— Exercise aim —
Your answer should repeat exactly the lines from the one holding "You are a computer-use" through the end of the data, and it should contain no pictures.

[Opening Input data section]

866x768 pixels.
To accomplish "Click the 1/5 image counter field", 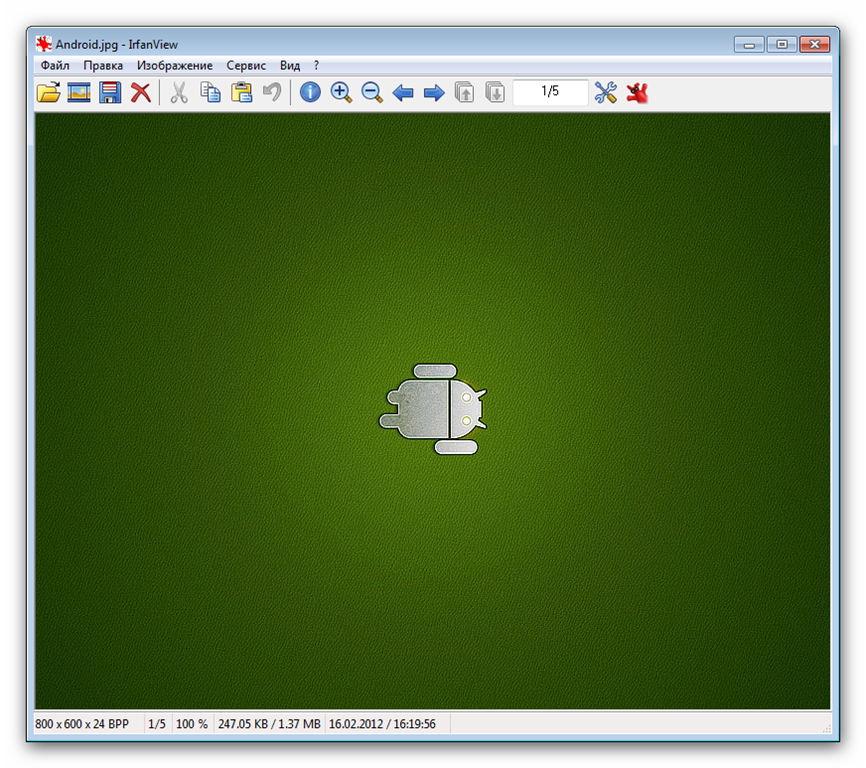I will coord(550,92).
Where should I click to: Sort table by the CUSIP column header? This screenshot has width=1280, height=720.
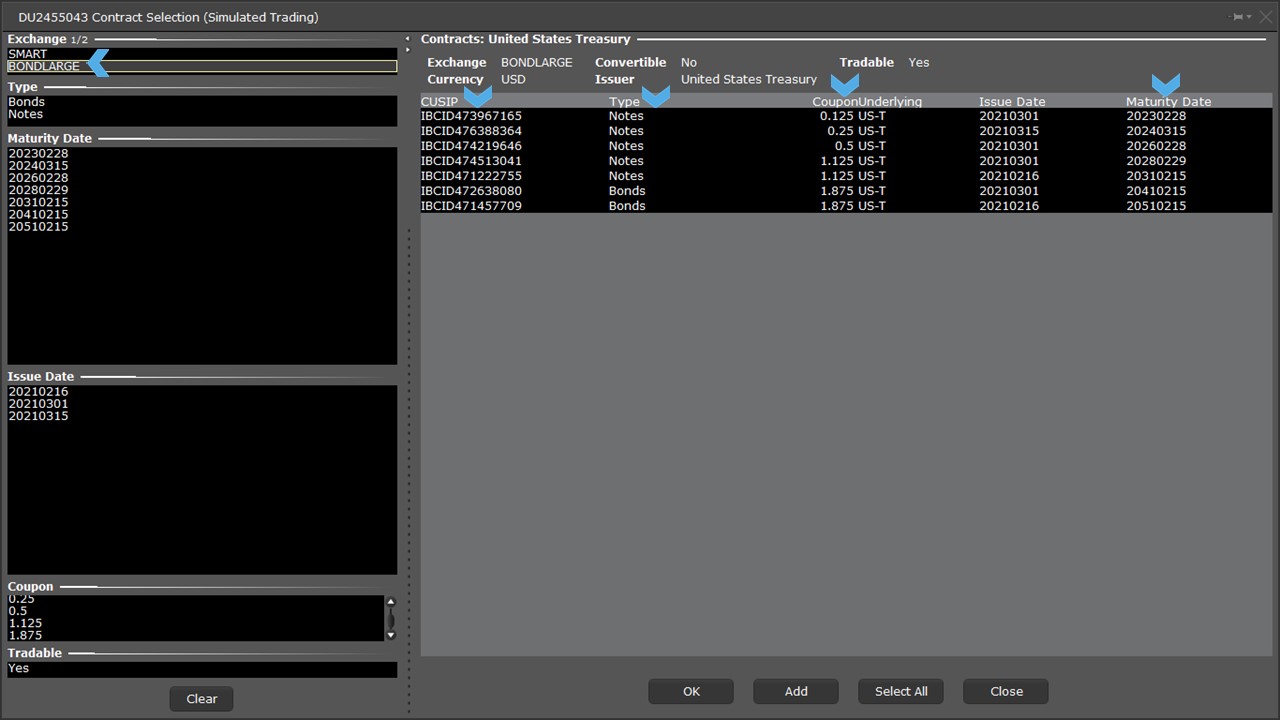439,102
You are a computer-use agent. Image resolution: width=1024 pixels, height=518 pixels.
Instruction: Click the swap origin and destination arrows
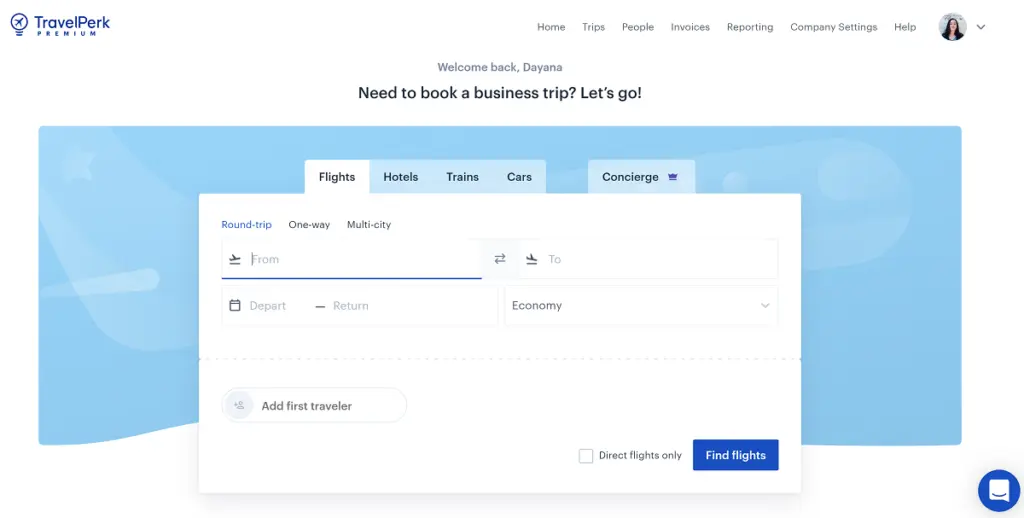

[Closing Input data section]

— Answer to this task —
You are a computer-use agent. Image resolution: width=1024 pixels, height=518 pixels.
Instruction: Click the swap origin and destination arrows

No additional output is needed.